**Dataset:**
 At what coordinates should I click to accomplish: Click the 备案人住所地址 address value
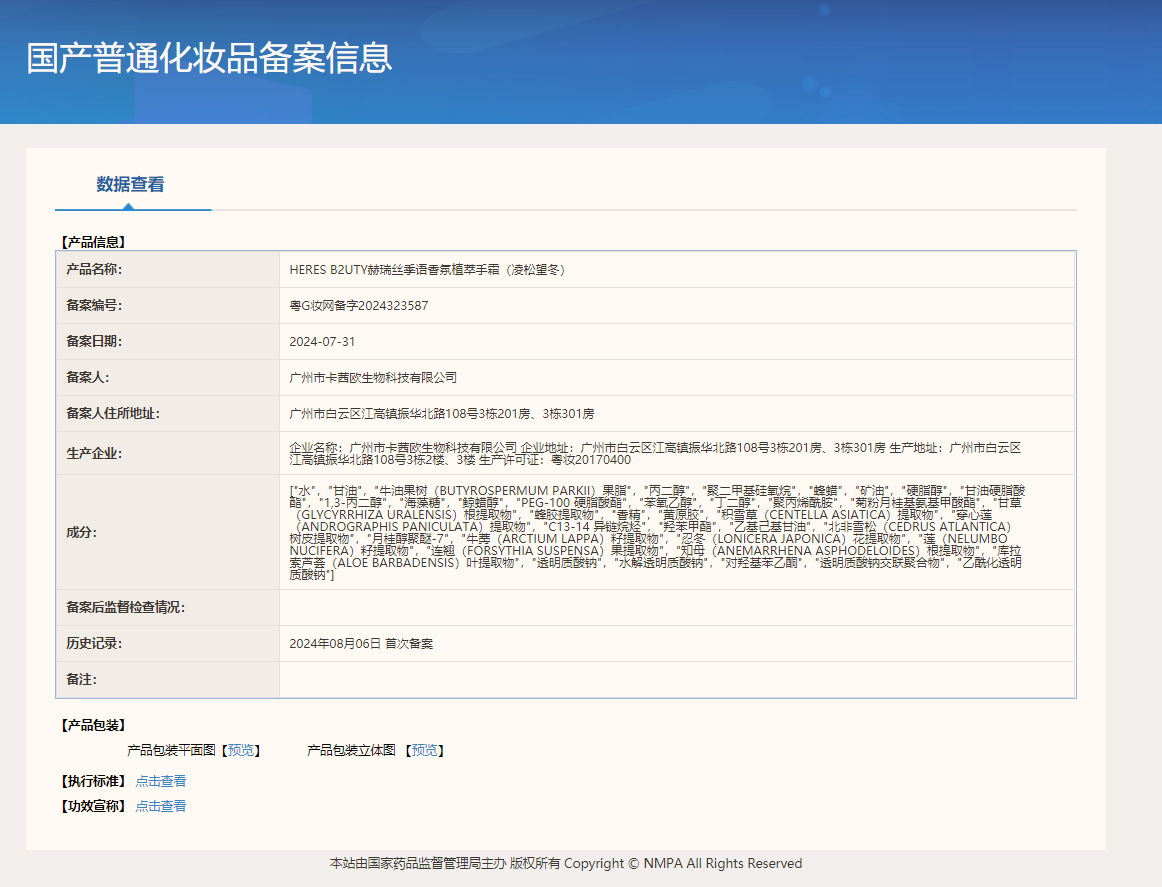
---
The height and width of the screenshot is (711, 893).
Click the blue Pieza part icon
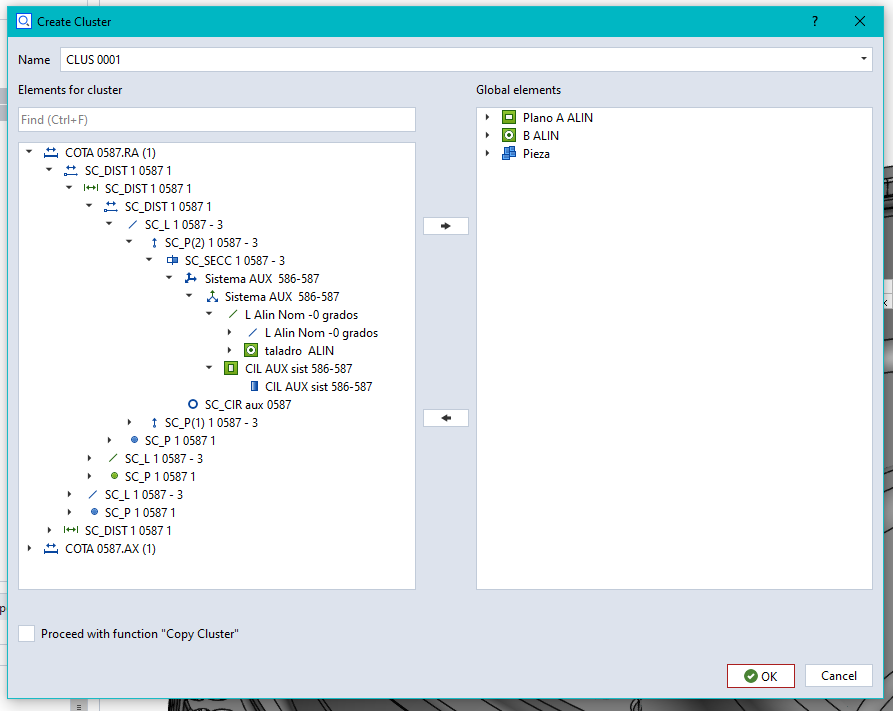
* * *
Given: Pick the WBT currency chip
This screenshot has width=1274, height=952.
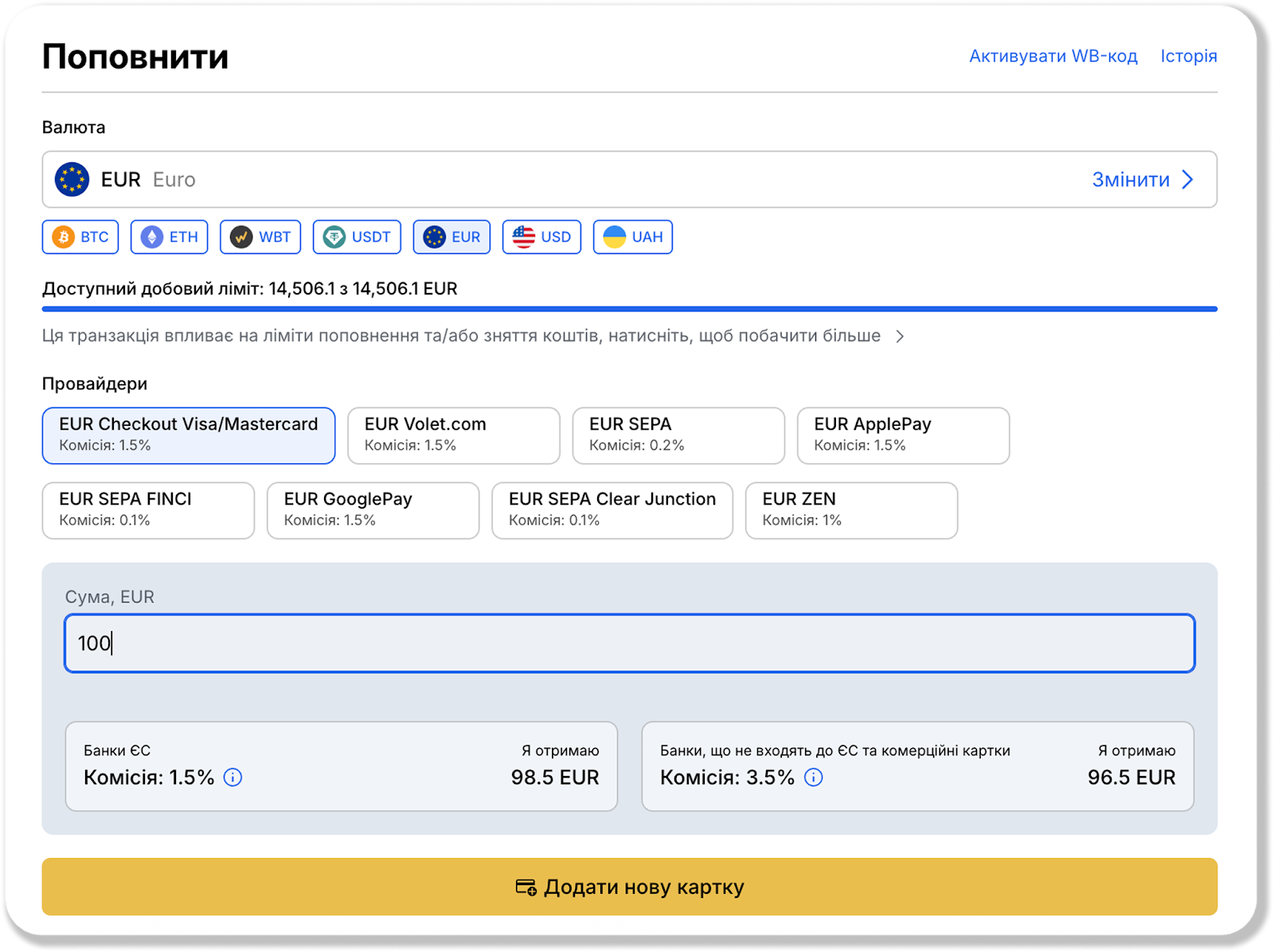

**What you should do:** Using the records above, report the number of lines that include the string "height", with nothing added.

**Written solution:** 2